TO DO →
**a)** Retype the part of the François Martin article between "Governor-general in French" and "Father of Puducherry.", inclusive.
**b)** In the François Martin article, rewrite the paragraph beginning "The town was taken and sacked" as a short bulleted list that keeps its main facts.
**c)** List every person mentioned by name in the François Martin article.

PROVIDED PASSAGE →

★ ★ ★

= François Martin (Pondicherry) =

Governor-general in French India

François Martin (/fr/; 1634– 1706) was the first Governor-general of Puducherry in French India. In 1673, Sher Khan Lodi, the ruler of Valikandapuram under the Sultan of Bijapur granted Bellanger de l'Espinay a site for a settlement. A shrewd and able administrator, François Martin, former director of the Machilipatnam lodge of French India, developed Puducherry, the future capital of French India in 1674, into a thriving port. He is known as the Father of Puducherry.

The town was taken and sacked by the Dutch East India Company in 1693. François Martin, his family and followers, including Father Tachard, were taken captives to Batavia. Martin and everyone else eventually negotiated their return to Chandannagar and then they were returned to Puducherry. The forces of the French East India Company took and sacked the town of Pazhaverkadu and returned and restored both the towns to the French and Dutch respectively.

★ ★ ★

SUPPLIED INFORMATION →
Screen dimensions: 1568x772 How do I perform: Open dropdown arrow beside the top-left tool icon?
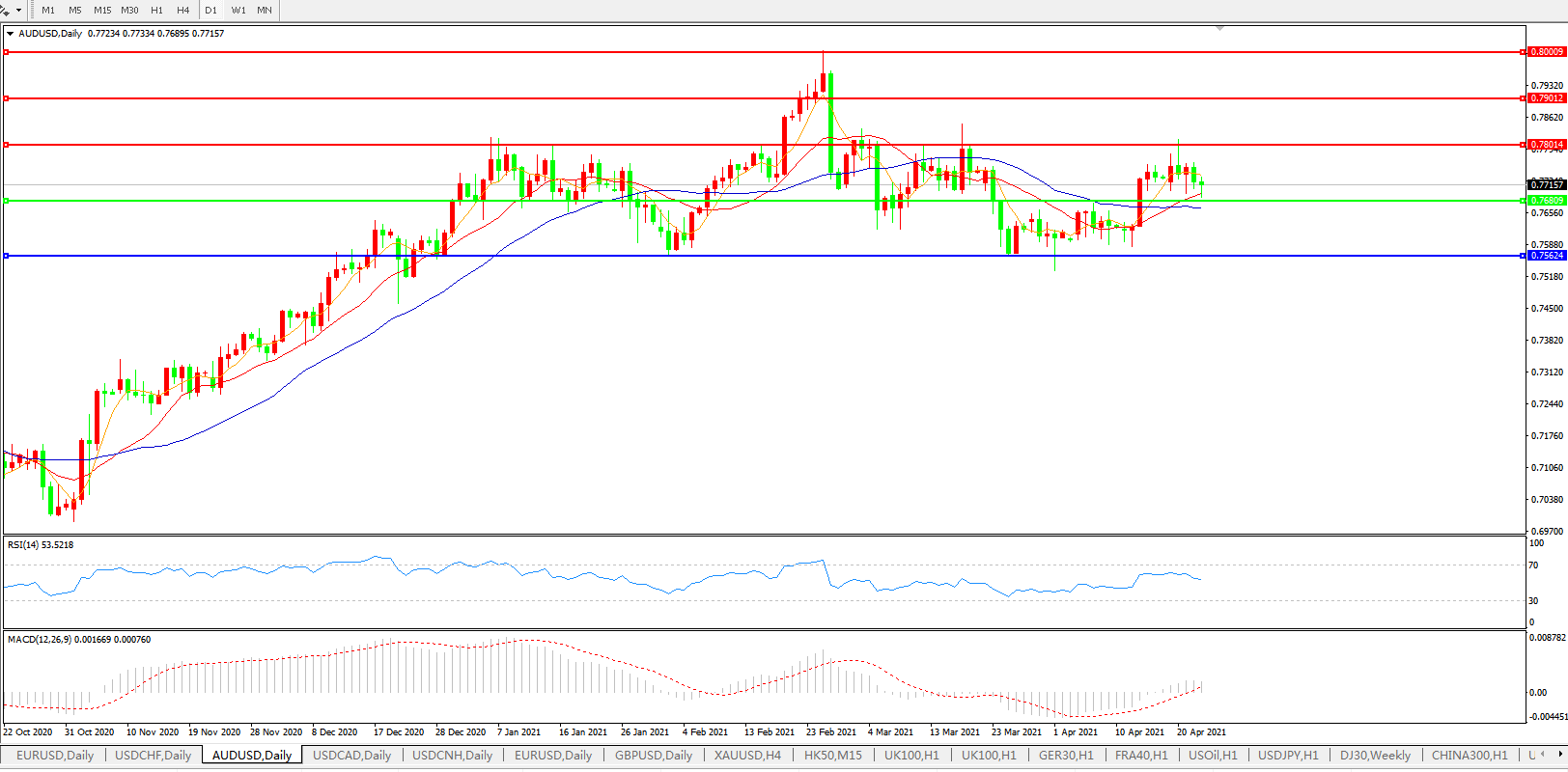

★ ★ ★

WRITTEN ANSWERS →
**a)**
Governor-general in French India

François Martin (/fr/; 1634– 1706) was the first Governor-general of Puducherry in French India. In 1673, Sher Khan Lodi, the ruler of Valikandapuram under the Sultan of Bijapur granted Bellanger de l'Espinay a site for a settlement. A shrewd and able administrator, François Martin, former director of the Machilipatnam lodge of French India, developed Puducherry, the future capital of French India in 1674, into a thriving port. He is known as the Father of Puducherry.

**b)**
- In 1693 the Dutch East India Company took and sacked the town.
- François Martin, his family and his followers, including Father Tachard, were taken captive to Batavia.
- They eventually negotiated their return to Chandannagar and were then returned to Puducherry.
- Forces of the French East India Company took and sacked Pazhaverkadu, then returned and restored both towns to the French and Dutch respectively.

**c)**
- François Martin
- Sher Khan Lodi
- Bellanger de l'Espinay
- Father Tachard